Puis ma salle de contrôle. Micro-caméra espion. Parasite informatique, enregistrement des codes et mots de passe.
Je comprends.
-"Laissez-moi."
Je m'enferme dans la salle de contrôle.
Écrans, visualisation.
Tableau de bord de la holding. Les titres ont été vendus en Bourse. Les comptes sont débiteurs à bloc. Les lignes de crédit sont utilisées au maximum. Plusieurs virements importants ont été émis vers des comptes tiers sur des places offshore.
Montagne de dettes, rembourser sera impossible. Je n'ai pas peur. Seuls les pauvres remboursent leurs dettes. Ne jamais mettre tous ses œufs dans le même panier.

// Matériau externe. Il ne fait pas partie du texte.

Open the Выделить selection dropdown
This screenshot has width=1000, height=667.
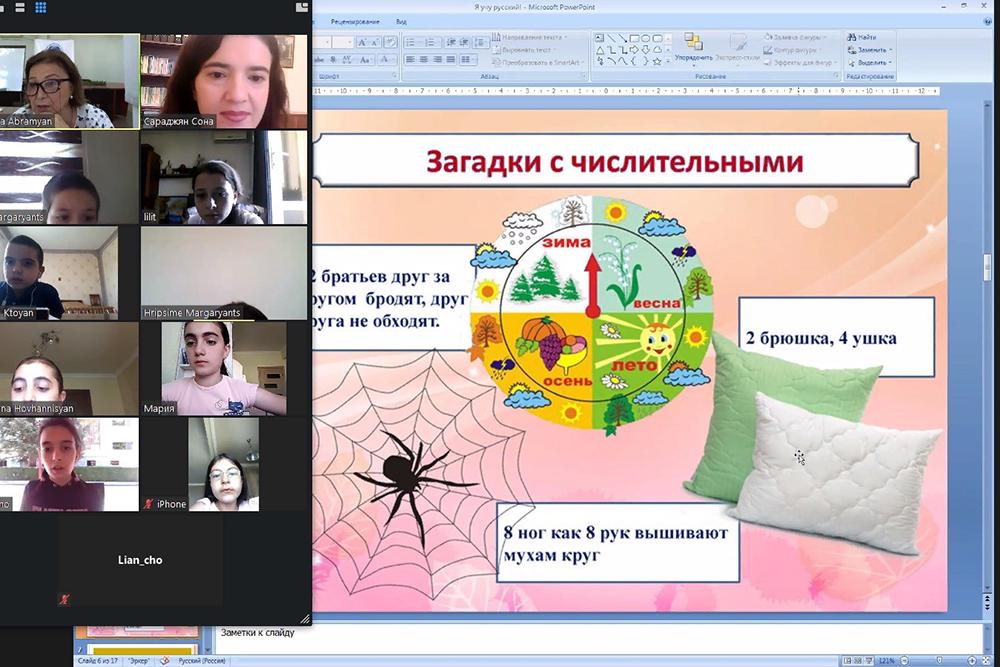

Le Jet est en vol, Brent aux commandes. Sea, sur le siège copilote. Edo en cabine, pieds sur la tablette devant lui. Le Jet est loin, dans l'espace aérien international, au-dessus de la mer.
Alcool, musique à fond. Edo se trémousse, affalé. Brent marque le rythme par des haussements d'épaules. Il se retourne, rayonnant, tend ses lèvres à Sea.
Ils boivent, rient, chantent.
Soupir. J'actionne le dispositif de dernier recours. Flash. Le Jet explose en vol. L'image disparaît.
Edo, je t'ai aimé. Si aimer a un sens.
Chapeau, lunettes de soleil, masque sanitaire. Faux papiers. Je quitte la villa par le souterrain.